Exercise objective
Starting at the line that contains "This screenshot has height=2294, width=1624." in the listing below, write out every line word for word until you have written the line that contains "You are a computer-use agent. Screen".

Task data
/---

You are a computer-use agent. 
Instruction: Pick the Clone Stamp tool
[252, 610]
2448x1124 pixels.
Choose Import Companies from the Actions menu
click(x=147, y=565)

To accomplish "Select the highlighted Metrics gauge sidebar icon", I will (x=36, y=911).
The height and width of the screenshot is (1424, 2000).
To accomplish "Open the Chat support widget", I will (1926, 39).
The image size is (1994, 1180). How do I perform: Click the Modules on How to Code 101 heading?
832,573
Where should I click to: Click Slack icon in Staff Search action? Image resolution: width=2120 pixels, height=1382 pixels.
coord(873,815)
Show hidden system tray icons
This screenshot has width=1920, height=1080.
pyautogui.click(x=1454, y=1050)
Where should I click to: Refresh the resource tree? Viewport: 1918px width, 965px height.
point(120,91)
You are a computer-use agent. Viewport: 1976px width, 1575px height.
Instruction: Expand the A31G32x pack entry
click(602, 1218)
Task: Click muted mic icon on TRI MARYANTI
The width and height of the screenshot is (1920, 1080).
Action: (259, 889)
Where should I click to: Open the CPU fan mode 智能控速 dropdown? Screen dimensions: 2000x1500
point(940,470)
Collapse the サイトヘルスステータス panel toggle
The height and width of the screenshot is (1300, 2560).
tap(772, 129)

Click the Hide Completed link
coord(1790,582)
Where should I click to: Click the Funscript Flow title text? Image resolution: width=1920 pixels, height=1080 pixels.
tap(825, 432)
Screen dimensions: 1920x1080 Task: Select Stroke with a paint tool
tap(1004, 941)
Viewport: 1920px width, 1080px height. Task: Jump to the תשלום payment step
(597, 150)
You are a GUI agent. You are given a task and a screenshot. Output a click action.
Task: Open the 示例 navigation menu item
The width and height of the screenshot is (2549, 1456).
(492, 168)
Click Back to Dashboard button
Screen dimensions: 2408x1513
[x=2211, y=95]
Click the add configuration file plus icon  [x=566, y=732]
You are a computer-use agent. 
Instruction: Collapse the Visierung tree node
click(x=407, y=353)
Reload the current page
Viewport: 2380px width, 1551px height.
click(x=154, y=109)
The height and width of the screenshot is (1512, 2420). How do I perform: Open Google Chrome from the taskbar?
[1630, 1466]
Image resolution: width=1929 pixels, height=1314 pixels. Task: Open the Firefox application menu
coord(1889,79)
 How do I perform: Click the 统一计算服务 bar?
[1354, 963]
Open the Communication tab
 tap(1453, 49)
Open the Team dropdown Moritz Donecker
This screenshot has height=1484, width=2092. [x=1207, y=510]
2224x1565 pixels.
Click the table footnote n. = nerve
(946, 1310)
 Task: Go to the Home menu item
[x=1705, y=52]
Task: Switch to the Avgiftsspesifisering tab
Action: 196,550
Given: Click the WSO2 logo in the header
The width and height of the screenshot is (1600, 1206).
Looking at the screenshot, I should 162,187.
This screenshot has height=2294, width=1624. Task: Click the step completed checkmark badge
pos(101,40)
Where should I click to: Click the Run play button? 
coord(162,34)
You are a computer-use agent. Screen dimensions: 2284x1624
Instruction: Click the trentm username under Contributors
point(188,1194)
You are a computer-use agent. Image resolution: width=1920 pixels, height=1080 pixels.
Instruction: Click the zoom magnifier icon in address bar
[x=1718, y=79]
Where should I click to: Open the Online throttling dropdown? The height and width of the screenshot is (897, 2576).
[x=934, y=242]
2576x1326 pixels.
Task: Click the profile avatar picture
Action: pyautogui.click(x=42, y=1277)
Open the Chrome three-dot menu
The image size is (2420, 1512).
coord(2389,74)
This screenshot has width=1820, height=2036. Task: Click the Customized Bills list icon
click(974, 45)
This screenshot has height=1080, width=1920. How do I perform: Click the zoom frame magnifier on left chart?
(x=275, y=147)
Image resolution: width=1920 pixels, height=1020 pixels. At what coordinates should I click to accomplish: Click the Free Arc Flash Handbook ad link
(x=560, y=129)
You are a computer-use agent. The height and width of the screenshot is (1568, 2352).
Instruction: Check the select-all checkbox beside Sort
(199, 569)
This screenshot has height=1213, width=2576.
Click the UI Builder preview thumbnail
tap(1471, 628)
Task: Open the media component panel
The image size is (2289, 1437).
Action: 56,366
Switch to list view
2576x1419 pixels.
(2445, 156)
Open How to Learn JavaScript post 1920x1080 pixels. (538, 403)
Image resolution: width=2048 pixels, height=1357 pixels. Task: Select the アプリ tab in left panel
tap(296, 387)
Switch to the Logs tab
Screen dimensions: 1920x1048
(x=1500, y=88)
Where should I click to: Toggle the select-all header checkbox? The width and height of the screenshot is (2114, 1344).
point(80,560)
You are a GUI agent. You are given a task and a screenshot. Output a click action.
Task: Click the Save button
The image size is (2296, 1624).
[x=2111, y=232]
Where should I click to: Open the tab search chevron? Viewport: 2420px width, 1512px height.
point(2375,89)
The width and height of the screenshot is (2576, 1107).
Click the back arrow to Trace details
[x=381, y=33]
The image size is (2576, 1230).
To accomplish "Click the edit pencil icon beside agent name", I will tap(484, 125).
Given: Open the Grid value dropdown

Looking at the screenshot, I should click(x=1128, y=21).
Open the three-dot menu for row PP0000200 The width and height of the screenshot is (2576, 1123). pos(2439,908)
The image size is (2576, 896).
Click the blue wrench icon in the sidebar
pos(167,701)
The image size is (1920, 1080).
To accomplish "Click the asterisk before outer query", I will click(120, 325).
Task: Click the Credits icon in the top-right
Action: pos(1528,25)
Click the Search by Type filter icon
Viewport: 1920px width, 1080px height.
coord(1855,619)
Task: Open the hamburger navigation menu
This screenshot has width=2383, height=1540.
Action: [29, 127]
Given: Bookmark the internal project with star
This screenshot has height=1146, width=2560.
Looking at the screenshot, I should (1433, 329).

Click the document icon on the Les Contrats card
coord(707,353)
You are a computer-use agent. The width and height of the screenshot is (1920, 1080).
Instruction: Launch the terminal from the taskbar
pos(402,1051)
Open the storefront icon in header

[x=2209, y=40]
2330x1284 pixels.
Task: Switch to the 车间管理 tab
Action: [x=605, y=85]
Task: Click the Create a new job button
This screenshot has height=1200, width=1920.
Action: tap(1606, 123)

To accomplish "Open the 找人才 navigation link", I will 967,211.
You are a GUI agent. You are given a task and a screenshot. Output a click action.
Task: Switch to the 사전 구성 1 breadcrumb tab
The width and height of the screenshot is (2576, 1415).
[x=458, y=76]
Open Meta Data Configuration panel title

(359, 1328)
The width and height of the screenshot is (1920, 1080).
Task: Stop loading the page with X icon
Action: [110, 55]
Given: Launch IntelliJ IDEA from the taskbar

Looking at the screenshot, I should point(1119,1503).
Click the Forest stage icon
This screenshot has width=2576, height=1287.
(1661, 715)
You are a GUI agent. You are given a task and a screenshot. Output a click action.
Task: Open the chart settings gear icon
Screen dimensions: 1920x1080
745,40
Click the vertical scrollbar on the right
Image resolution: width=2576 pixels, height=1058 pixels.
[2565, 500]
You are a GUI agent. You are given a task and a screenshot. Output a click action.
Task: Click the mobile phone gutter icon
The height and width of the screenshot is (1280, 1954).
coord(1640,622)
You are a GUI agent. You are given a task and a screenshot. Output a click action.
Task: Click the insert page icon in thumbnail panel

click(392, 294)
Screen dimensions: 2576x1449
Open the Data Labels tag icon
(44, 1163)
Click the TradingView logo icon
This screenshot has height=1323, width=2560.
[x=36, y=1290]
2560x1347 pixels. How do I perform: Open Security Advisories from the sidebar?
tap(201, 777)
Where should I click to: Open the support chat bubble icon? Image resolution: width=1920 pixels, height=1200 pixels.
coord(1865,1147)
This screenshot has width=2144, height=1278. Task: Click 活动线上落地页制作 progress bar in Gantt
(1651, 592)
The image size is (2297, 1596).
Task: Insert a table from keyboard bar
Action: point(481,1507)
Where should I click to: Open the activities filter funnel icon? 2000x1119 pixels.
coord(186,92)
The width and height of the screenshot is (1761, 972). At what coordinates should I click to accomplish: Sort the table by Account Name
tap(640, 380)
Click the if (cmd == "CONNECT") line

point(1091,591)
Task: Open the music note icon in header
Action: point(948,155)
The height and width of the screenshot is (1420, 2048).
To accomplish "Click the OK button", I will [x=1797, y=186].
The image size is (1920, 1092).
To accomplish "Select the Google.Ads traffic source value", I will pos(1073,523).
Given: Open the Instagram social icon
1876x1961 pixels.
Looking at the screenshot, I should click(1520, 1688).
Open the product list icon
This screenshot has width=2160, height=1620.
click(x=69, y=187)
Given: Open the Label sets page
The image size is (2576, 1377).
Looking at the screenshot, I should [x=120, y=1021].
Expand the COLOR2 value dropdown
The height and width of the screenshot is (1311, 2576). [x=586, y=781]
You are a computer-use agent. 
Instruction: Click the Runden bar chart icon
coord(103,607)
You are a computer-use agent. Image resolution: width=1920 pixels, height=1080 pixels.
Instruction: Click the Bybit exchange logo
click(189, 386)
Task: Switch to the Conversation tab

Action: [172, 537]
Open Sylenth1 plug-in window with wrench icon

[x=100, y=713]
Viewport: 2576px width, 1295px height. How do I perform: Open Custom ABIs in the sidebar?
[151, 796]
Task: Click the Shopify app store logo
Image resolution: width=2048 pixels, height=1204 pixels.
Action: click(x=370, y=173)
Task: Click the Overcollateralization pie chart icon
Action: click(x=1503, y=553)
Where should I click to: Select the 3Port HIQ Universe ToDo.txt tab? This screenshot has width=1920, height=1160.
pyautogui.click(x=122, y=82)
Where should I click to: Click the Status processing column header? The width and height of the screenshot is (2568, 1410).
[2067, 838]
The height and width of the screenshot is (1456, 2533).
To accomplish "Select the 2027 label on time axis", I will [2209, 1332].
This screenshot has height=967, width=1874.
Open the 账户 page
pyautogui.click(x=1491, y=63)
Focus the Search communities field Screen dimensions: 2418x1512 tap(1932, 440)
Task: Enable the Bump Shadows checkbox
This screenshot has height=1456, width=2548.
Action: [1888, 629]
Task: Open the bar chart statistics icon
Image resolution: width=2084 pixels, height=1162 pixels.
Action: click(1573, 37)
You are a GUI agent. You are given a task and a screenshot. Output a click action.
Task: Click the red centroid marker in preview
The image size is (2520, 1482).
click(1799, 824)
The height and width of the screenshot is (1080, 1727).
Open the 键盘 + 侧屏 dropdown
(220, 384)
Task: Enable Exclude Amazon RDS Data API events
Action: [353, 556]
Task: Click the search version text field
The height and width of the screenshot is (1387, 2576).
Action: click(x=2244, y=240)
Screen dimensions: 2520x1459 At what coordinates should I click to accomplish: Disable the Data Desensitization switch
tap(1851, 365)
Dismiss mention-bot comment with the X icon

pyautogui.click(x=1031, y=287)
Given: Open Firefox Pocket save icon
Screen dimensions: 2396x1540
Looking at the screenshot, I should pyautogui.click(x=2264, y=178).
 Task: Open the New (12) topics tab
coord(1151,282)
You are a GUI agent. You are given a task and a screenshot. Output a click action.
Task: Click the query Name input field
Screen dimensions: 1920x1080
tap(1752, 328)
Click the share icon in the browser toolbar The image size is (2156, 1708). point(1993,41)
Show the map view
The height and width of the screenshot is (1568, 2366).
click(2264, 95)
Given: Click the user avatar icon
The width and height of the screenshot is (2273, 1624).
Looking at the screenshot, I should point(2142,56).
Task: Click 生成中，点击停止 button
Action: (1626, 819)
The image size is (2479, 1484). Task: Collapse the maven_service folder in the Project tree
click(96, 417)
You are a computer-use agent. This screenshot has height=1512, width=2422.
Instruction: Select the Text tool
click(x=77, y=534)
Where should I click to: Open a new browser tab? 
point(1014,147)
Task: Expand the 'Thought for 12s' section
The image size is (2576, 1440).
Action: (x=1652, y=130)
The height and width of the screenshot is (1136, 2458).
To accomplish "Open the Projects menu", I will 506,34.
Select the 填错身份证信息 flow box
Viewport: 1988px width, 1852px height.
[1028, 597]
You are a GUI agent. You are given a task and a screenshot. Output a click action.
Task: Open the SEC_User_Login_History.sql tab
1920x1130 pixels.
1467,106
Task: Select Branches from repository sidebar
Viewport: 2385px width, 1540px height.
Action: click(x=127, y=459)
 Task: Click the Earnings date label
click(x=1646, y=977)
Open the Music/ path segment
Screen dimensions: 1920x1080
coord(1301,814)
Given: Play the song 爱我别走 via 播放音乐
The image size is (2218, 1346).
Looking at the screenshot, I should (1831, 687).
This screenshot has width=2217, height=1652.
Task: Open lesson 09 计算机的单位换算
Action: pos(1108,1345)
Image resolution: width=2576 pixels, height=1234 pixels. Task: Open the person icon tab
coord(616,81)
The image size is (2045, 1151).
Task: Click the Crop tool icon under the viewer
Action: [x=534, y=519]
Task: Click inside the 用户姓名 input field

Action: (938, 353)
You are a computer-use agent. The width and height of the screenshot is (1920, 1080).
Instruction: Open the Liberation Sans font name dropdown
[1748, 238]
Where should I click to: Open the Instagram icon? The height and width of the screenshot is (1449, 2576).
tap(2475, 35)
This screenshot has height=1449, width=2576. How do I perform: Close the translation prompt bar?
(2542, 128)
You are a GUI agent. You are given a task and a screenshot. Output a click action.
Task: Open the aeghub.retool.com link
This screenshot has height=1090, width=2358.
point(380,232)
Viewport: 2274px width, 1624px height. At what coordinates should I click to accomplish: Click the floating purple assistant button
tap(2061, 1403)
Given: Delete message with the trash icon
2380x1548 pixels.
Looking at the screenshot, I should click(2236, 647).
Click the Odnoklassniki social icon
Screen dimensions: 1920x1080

\---

Exercise solution
This screenshot has height=2294, width=1624. Task: Click the step completed checkmark badge
pos(101,40)
Where should I click to: Click the Run play button? 
coord(162,34)
You are a computer-use agent. Screen dimensions: 2284x1624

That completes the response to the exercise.